[start]

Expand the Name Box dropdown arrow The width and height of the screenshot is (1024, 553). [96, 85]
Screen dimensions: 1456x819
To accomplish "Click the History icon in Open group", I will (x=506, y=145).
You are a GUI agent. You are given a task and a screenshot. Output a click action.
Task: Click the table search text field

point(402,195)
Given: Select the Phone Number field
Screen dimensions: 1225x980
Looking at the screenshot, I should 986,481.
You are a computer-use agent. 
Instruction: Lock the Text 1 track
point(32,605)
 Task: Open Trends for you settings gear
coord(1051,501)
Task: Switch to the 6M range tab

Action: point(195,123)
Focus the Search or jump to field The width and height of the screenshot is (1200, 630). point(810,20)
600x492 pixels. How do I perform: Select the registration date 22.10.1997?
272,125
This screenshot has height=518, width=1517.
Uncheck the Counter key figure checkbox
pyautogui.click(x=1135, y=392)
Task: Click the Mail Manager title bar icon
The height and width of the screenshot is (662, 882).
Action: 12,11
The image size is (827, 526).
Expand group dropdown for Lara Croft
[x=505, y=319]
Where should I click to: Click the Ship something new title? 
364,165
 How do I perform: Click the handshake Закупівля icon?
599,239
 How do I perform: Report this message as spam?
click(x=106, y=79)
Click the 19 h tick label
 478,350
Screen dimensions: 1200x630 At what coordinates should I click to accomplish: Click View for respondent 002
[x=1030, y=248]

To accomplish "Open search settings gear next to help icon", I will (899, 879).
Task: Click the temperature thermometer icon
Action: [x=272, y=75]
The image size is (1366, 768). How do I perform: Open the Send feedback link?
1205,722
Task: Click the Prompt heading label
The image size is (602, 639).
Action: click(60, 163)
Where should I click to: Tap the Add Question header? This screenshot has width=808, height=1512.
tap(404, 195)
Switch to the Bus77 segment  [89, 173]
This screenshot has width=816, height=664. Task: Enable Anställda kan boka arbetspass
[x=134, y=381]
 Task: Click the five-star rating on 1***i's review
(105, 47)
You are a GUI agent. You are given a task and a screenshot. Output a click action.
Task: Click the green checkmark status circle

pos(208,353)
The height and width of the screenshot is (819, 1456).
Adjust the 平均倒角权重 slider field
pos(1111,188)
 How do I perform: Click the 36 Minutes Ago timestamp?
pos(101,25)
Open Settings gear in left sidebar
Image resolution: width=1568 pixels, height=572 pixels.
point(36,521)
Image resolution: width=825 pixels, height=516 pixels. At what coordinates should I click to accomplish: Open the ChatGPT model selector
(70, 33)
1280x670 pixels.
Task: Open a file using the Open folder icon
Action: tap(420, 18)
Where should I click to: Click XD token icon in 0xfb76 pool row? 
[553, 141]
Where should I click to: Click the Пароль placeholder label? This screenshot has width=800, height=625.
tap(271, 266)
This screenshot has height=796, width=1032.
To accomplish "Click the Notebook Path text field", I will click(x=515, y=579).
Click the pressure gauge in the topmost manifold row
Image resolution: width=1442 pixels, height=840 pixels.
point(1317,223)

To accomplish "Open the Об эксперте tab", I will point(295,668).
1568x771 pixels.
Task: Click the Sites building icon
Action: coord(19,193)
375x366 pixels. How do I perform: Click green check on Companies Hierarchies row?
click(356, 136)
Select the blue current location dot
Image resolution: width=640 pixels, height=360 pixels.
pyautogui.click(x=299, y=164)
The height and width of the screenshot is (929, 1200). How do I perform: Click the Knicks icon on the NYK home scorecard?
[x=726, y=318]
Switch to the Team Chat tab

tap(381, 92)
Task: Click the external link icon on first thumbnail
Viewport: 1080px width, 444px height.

[end]

▶ _EXERCISE DIRECTIONS_:
Return every one of these rows word for word, with nothing changed.

▶ _THE COMPLETED TASK_:
Expand the Name Box dropdown arrow The width and height of the screenshot is (1024, 553). [96, 85]
Screen dimensions: 1456x819
To accomplish "Click the History icon in Open group", I will (x=506, y=145).
You are a GUI agent. You are given a task and a screenshot. Output a click action.
Task: Click the table search text field

point(402,195)
Given: Select the Phone Number field
Screen dimensions: 1225x980
Looking at the screenshot, I should 986,481.
You are a computer-use agent. 
Instruction: Lock the Text 1 track
point(32,605)
 Task: Open Trends for you settings gear
coord(1051,501)
Task: Switch to the 6M range tab

Action: point(195,123)
Focus the Search or jump to field The width and height of the screenshot is (1200, 630). point(810,20)
600x492 pixels. How do I perform: Select the registration date 22.10.1997?
272,125
This screenshot has height=518, width=1517.
Uncheck the Counter key figure checkbox
pyautogui.click(x=1135, y=392)
Task: Click the Mail Manager title bar icon
The height and width of the screenshot is (662, 882).
Action: 12,11
The image size is (827, 526).
Expand group dropdown for Lara Croft
[x=505, y=319]
Where should I click to: Click the Ship something new title? 
364,165
 How do I perform: Click the handshake Закупівля icon?
599,239
 How do I perform: Report this message as spam?
click(x=106, y=79)
Click the 19 h tick label
 478,350
Screen dimensions: 1200x630 At what coordinates should I click to accomplish: Click View for respondent 002
[x=1030, y=248]

To accomplish "Open search settings gear next to help icon", I will (899, 879).
Task: Click the temperature thermometer icon
Action: [x=272, y=75]
The image size is (1366, 768). How do I perform: Open the Send feedback link?
1205,722
Task: Click the Prompt heading label
The image size is (602, 639).
Action: click(60, 163)
Where should I click to: Tap the Add Question header? This screenshot has width=808, height=1512.
tap(404, 195)
Switch to the Bus77 segment  [89, 173]
This screenshot has width=816, height=664. Task: Enable Anställda kan boka arbetspass
[x=134, y=381]
 Task: Click the five-star rating on 1***i's review
(105, 47)
You are a GUI agent. You are given a task and a screenshot. Output a click action.
Task: Click the green checkmark status circle

pos(208,353)
The height and width of the screenshot is (819, 1456).
Adjust the 平均倒角权重 slider field
pos(1111,188)
 How do I perform: Click the 36 Minutes Ago timestamp?
pos(101,25)
Open Settings gear in left sidebar
Image resolution: width=1568 pixels, height=572 pixels.
point(36,521)
Image resolution: width=825 pixels, height=516 pixels. At what coordinates should I click to accomplish: Open the ChatGPT model selector
(70, 33)
1280x670 pixels.
Task: Open a file using the Open folder icon
Action: tap(420, 18)
Where should I click to: Click XD token icon in 0xfb76 pool row? 
[553, 141]
Where should I click to: Click the Пароль placeholder label? This screenshot has width=800, height=625.
tap(271, 266)
This screenshot has height=796, width=1032.
To accomplish "Click the Notebook Path text field", I will click(x=515, y=579).
Click the pressure gauge in the topmost manifold row
Image resolution: width=1442 pixels, height=840 pixels.
point(1317,223)

To accomplish "Open the Об эксперте tab", I will point(295,668).
1568x771 pixels.
Task: Click the Sites building icon
Action: coord(19,193)
375x366 pixels. How do I perform: Click green check on Companies Hierarchies row?
click(356, 136)
Select the blue current location dot
Image resolution: width=640 pixels, height=360 pixels.
pyautogui.click(x=299, y=164)
The height and width of the screenshot is (929, 1200). How do I perform: Click the Knicks icon on the NYK home scorecard?
[x=726, y=318]
Switch to the Team Chat tab

tap(381, 92)
Task: Click the external link icon on first thumbnail
Viewport: 1080px width, 444px height.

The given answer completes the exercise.